Tengo en mi memoria —y en mi gratitud— las conversaciones que sostuvimos sin prisa. Sinán me contó asombrosas anécdotas y me dio generosas respuestas a decenas de preguntas que le hice, sobre el oficio literario, la vocación por la escritura, la Vanguardia en Panamá, sus libros, muy especialmente su poesía, que no es tan abundante como puede suponerse, pero sí una de las más trascendentes de nuestra literatura. Me compartió su desagrado por ciertos personajes públicos y políticos; y volvíamos a su predilección sobre los clásicos griegos. A Gabriela Mistral y a su amistad con Nicolás Guillén.
------------
Tarea A: Copia el texto sobre Sinán de "Tengo en mi" a "con Nicolás Guillén.", renombrando "Sinán" como "el escritor".
Tarea B: Escribe lo que sigue al texto sobre Sinán, a partir de donde termina.
Las entradas que vienen son un material aparte del texto sobre Sinán.

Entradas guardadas
------------
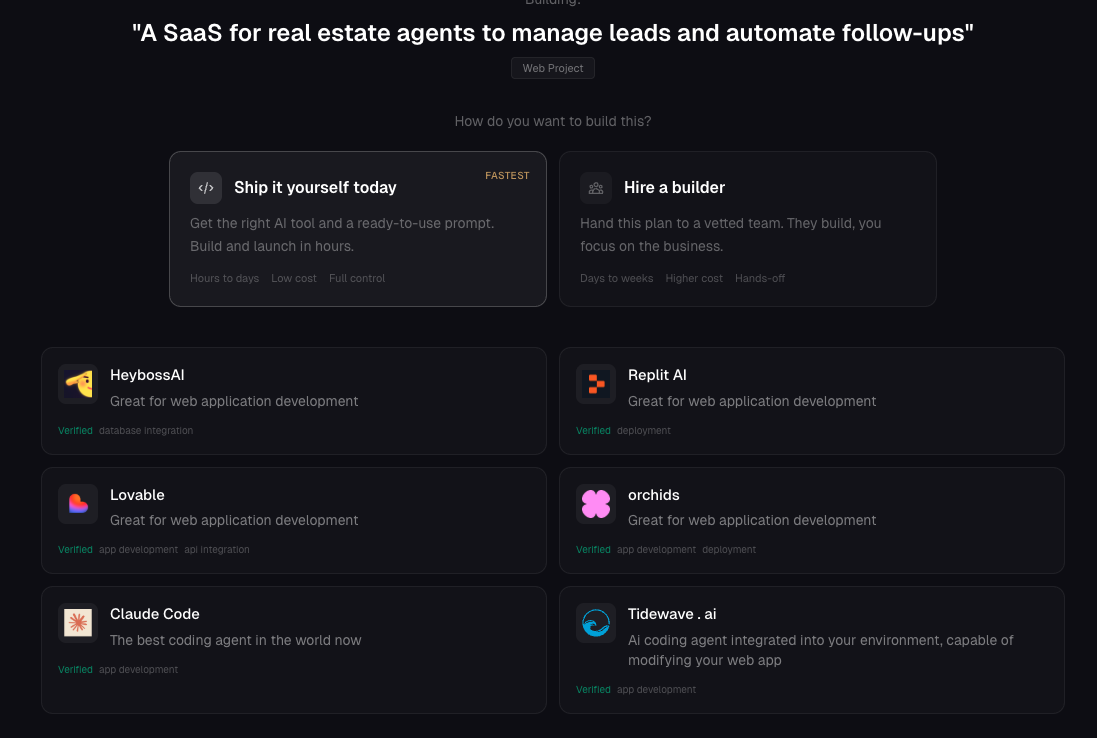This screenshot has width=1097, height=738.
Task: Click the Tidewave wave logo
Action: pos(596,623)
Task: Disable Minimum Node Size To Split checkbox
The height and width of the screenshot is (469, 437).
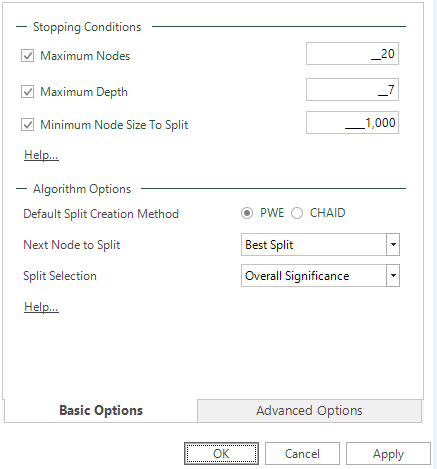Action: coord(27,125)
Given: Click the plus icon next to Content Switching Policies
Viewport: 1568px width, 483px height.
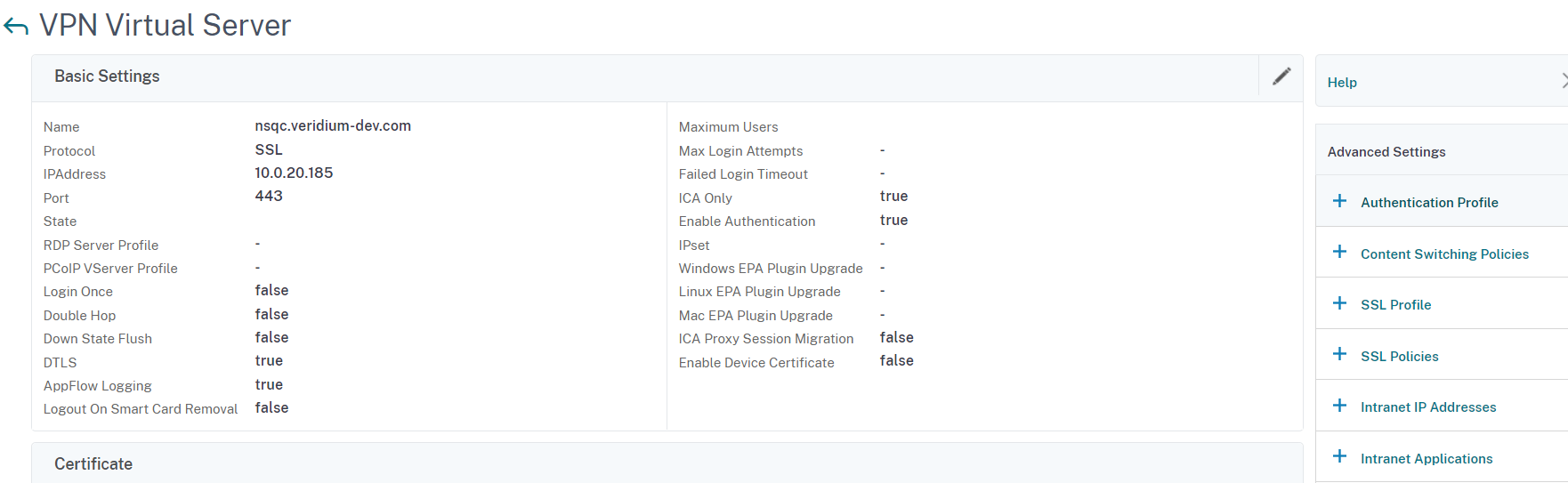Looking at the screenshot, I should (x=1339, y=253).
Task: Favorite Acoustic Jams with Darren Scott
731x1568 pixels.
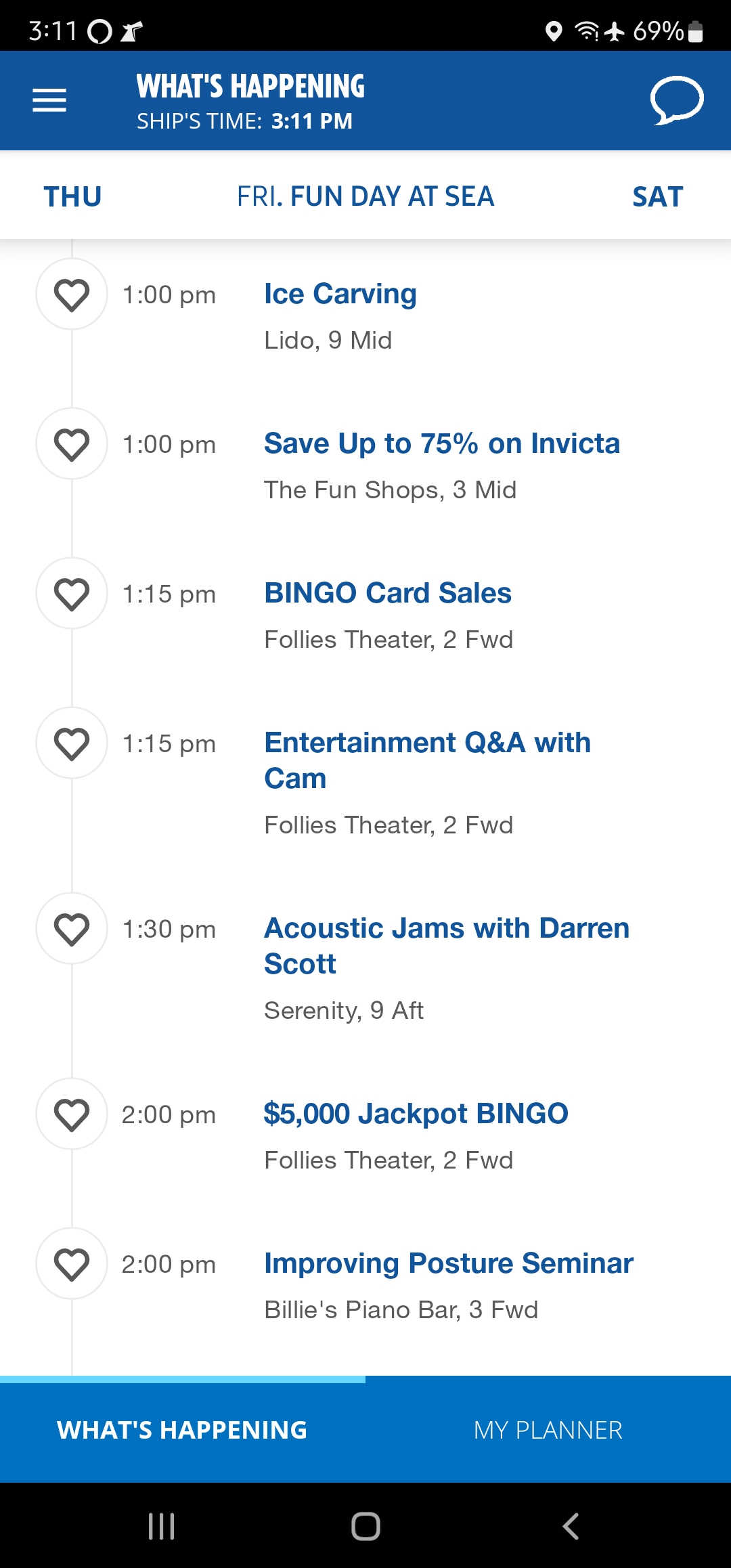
------------
Tu respuesta A:
Tengo en mi memoria —y en mi gratitud— las conversaciones que sostuvimos sin prisa. el escritor me contó asombrosas anécdotas y me dio generosas respuestas a decenas de preguntas que le hice, sobre el oficio literario, la vocación por la escritura, la Vanguardia en Panamá, sus libros, muy especialmente su poesía, que no es tan abundante como puede suponerse, pero sí una de las más trascendentes de nuestra literatura. Me compartió su desagrado por ciertos personajes públicos y políticos; y volvíamos a su predilección sobre los clásicos griegos. A Gabriela Mistral y a su amistad con Nicolás Guillén.

Tu respuesta B:
Recorrimos los museos de la capital cubana, calles de La Habana Vieja, plazas y restaurantes. Fuimos hasta las playas de Varadero; le acompañé a recibir la condecoración Haydeé Santamaría —en el Palacio de la Revolución— y que le impuso Fidel Castro, junto a una veintena de intelectuales latinoamericanos. Fuimos a Casa de las Américas, institución que publicó su novela La isla mágica y donde tenía muchos amigos que le querían bien. Con Helena hablaba igualmente de manera locuaz y una mañana muy temprano les hice unas fotografías que hoy veo y me traen al presente aquellos días invaluables de hace treinta y cinco años.
Nos sentábamos a conversar por horas. Le leí mi poemario, entonces inédito: El mar de los Sargazos. Salía a caminar por las calles de Cubanacán, atrapado en sus pensamientos más íntimos. Hablaba por teléfono con su familia y seguía contándome, con nostalgia o con animosidad, lo que se le venía a la mente. La India —ese magnético y lejano país— lo llevaba grabado en su piel y creo que, sin duda, ocupó un importante espacio vivencial entre sus incontables viajes.
Me sorprendió a veces con afirmaciones escapadas de sus reflexiones: “Ya estoy demasiado viejo, no sé cómo hacer para no molestar a nadie…” Sinán no solo no molestaba; su presencia y sus palabras durante esos meses fueron un inmenso regalo.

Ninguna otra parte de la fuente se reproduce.